Who is a Marine Pilot? Comment by Reshma Niofer Naha

by Marine-Pilots.com - published on 16 September 2019

Comment and photos by Reshma Nilofer Naha - India's first female Marine Pilot (Kalkata Port Trust)

Who is a Marine / Maritime Pilot?

A certain someone, an acquaintance, asked me who is a Pilot. Why a pilot. Any Captain can do Ur job blah blah blah and more blah. It felt funny to do the self dabba (brag) and explain why Captains/Ships would need a pilot. When Pilot is onboard, the Pilot conducts the ship, while the Master still has the con. Pilots are expert navigators to that particular port they work from.

Badass manourvres need local expertise... Which the Master almost always wouldn't be comfortable taking up without the prevalent conditions and other info provided to him/her (The traffic, tide, weather and Port installations, etc to name a few). He/she cannot study that for every port the ship calls. There are a million ports with a gazillion specific minute details so there are a few pilots for each port who is an expert in their port and it's conditions. And who said no? A captain can berth the ship in many ports in the world where Pilotage is not compulsory. It will be a challenge for sure, but yes Captains can, not everywhere, but in many ports around the world. Guess what, Masters go on to train further to become pilots in most ports of the world. Thats the reason why this role is considered to be at the Pinnacle of the Maritime Industry.

IMO says, "Pilots with local knowledge have been employed on board ships for centuries to guide vessels into or out of port safely - or wherever navigation may be considered hazardous, particularly when a shipmaster is unfamiliar with the area.

In addition to local knowledge and expertise, pilots are able to provide effective communication with the shore and with tugs, often in the local language".

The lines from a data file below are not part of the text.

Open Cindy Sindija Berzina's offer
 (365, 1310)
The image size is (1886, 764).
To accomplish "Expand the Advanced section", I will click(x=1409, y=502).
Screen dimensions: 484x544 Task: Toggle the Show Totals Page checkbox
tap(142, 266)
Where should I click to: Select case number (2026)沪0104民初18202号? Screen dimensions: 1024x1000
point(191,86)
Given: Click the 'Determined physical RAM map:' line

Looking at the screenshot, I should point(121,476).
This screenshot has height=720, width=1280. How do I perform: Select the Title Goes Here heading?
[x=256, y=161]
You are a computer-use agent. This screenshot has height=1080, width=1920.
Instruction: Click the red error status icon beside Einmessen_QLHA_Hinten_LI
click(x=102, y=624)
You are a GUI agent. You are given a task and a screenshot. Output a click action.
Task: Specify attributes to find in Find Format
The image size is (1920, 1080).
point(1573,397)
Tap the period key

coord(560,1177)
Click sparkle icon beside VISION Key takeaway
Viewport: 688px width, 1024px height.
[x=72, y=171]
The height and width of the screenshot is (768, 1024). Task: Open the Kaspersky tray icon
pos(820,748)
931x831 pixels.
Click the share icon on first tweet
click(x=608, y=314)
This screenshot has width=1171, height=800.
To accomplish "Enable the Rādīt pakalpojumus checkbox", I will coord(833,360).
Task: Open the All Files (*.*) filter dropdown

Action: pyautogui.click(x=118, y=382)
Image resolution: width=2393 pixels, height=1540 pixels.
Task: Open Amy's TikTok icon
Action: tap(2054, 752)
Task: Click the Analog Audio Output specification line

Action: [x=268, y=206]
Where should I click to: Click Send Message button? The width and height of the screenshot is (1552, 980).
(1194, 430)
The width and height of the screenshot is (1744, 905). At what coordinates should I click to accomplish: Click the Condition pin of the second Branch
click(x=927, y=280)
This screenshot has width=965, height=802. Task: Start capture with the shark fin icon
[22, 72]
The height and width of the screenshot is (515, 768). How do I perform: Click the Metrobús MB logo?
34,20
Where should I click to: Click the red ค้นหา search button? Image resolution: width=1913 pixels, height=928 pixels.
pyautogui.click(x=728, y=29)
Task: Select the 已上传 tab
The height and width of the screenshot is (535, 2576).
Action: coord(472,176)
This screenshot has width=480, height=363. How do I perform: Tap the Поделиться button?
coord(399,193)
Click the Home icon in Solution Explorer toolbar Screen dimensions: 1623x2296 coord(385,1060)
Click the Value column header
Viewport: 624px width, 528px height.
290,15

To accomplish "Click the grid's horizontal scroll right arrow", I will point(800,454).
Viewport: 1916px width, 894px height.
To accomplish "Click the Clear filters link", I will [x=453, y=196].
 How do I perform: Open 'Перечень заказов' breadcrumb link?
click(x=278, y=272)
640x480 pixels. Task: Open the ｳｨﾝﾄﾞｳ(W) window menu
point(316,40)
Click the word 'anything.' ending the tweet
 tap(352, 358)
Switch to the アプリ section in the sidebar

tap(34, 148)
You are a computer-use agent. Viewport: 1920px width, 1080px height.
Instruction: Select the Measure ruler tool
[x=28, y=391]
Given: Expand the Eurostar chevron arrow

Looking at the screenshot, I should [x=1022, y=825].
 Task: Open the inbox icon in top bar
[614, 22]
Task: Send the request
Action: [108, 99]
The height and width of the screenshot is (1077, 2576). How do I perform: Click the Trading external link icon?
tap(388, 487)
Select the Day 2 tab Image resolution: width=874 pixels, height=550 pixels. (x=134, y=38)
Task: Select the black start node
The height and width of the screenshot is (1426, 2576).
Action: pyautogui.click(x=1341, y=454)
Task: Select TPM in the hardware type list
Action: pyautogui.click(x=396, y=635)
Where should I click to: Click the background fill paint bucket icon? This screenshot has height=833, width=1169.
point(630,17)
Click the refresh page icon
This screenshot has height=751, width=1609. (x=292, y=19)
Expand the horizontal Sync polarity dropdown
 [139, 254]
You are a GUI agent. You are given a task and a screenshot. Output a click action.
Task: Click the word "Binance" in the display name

In addition to the above allow me to add excerpts from views of some of my colleagues and my own. Manoeuvering is a skill which can be definitely acquired by the Master but he/she is not an "expert" of the subject as he/she is supposed to know and learn plenty other things also...

He/She manoeuvres the ship in open sea or in an Anchorage/heavy traffic area where the margin of error is wider...hence lesser risk..

Pilots' Job
A Pilot's job is primarily manoeuvering and he is trained likewise keeping in mind the local factors of the respective Port.... the ship is handed to an expert who is proficient in ship handling under the local conditions (wind, tide etc.) where the margin of error is miniscule due to the proximity of shore installations and other ships...

That's why a Pilot is required over a Master of the ship...

What makes our job stressful, intricate and important is that the dangers and occupational hazards we face as a pilot are humongous (what's at stake), immediate and instant. We re required to adopt to a variety of ships, multilingual crew and prevailing conditions in a snap of a second. And however much we've discussed and improved our methods of boarding ships over centuries, it continues to be very dangerous till date. The risk to life is very much REAL. The video attached here will give a glimpse at our dangerous ladders situation which the Maritime World and its people need to look into seriously. Coz it takes years to make a Pilot (blood and sweat to be precise) but takes just a Minute to lose one!

Great Satisfaction
On a positive note, all said and done, it is one of the most satisfying jobs in this Universe (my humble opinion). There is absolutely no monotony, each day, each ship (even if a regular ship), each member of the crew, the weather and current and the monoeuvrability of the ship are different. At the end of each trip, when I disembark from a ship bidding goodbye or shaking hands with a Captain who has a smile on his/her face, I am a content person. That satisfaction has no name, my dear friends. U must feel it to believe it!